Only problem is the popup ad is so poorly rendered that users reported it as a virus.
Well, not the only problem.
Tech News
- I missed this one when it came out because it originally shipped with only 16GB of RAM: The Asus Zenbook OLED 15 2023 model. (TechRadar)
It has a 15.6" 2880x1620 120Hz OLED display with 100% DCI-P3 colour. That's very similar to the display I'm using right now and it's very, very good.
CPU is a previous-generation Ryzen 7735U - eight Zen 3 CPU cores and 12 RDNA2 graphics cores, so not quite the latest but very capable. One USB 4 port, one USB 3 C port, one USB 3 A port, HDMI, and a headphone jack. Not a huge wealth of ports but adequate.
It has a numeric keypad but it's a compact three column layout so you can just leave NumLock off and use it as a cursor pad and the Four Essential Keys. And reprogram the extra keys to your whim with PowerToys.
And it's readily available with 32GB of RAM.
- How the House quietly revived the TikTok ban before most of us noticed. (The Verge)
If "us" means tech journalists, you guys wouldn't notice a tapdancing elephant in the bathroom if it was inconvenient to the narrative.

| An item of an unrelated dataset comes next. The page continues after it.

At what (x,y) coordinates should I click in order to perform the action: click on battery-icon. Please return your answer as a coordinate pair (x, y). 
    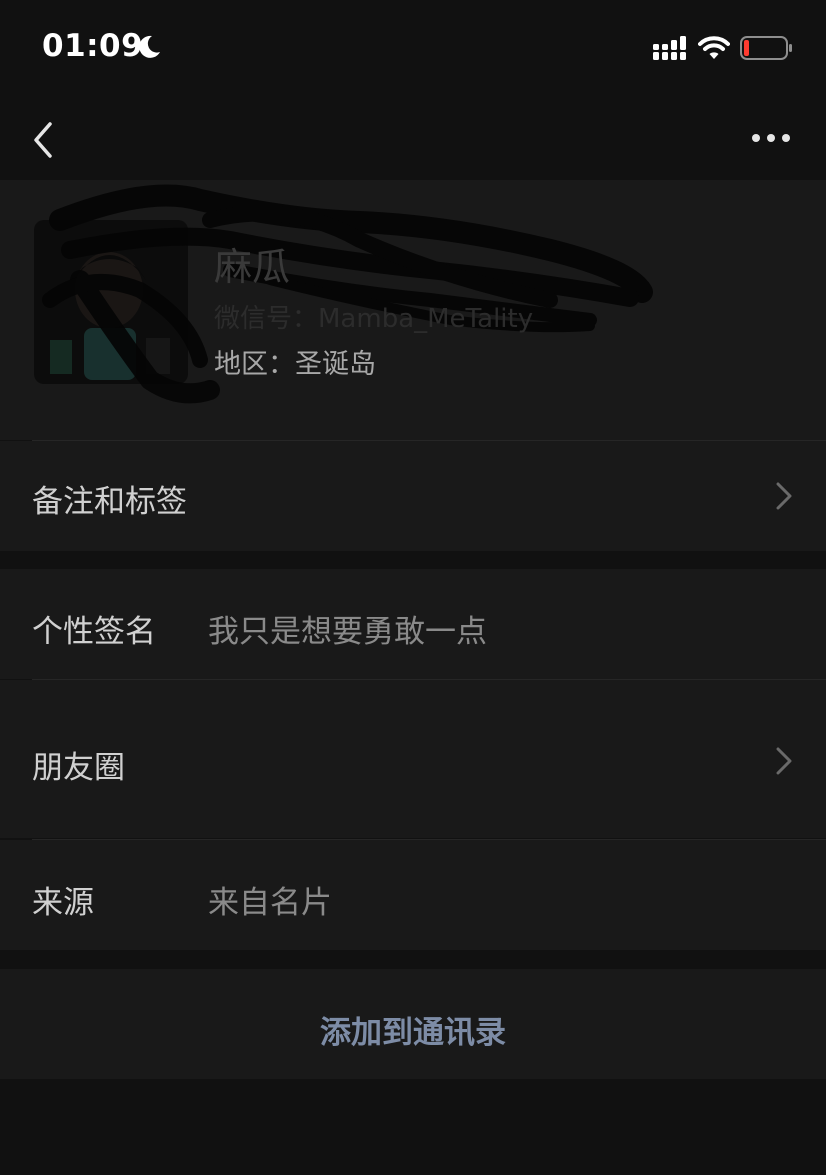
    Looking at the image, I should click on (766, 48).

- You can download GPT-2 and run it in Excel. (Spreadsheets Are All You Need)
Seriously.
It's the "small" version of GPT-2, which has 124 million parameters, so it's small enough that Excel doesn't explode. (Unless you're running on a Mac in which case you might want a blast shield.) But being able to poke at it as a spreadsheet can help demonstrate how it works.
Modern small LLMs are typically 7 billion parameters, so Excel need not apply.